Source material:
>>>>

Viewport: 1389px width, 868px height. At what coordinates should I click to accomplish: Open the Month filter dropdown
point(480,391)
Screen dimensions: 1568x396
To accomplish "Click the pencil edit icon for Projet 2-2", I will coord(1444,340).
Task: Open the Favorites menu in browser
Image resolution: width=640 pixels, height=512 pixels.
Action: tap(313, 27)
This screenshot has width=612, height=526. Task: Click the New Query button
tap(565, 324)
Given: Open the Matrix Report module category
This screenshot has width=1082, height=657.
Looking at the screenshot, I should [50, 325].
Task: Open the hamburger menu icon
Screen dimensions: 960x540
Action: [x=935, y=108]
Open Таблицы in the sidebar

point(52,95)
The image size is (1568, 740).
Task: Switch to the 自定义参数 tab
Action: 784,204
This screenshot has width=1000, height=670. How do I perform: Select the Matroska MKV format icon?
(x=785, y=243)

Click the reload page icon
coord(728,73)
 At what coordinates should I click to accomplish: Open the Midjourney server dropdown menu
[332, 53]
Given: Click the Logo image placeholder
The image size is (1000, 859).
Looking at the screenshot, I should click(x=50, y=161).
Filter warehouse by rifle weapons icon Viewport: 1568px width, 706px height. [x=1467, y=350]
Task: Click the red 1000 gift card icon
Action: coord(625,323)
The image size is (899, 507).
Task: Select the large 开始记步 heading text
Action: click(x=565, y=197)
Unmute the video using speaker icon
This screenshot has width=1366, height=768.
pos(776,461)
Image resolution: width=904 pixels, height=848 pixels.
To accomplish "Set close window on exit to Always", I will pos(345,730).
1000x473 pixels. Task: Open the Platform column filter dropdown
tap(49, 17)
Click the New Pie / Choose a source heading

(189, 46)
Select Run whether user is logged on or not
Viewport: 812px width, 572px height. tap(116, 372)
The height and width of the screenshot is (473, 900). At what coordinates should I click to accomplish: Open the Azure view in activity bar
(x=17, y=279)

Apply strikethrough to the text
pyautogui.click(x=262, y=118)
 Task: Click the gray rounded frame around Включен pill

<<<<

Your objective: The reply should consist only of the line containing "Select Run whether user is logged on or not" and all lines after it in the listing above, reproduced exactly.

The answer:
Select Run whether user is logged on or not
Viewport: 812px width, 572px height. tap(116, 372)
The height and width of the screenshot is (473, 900). At what coordinates should I click to accomplish: Open the Azure view in activity bar
(x=17, y=279)

Apply strikethrough to the text
pyautogui.click(x=262, y=118)
 Task: Click the gray rounded frame around Включен pill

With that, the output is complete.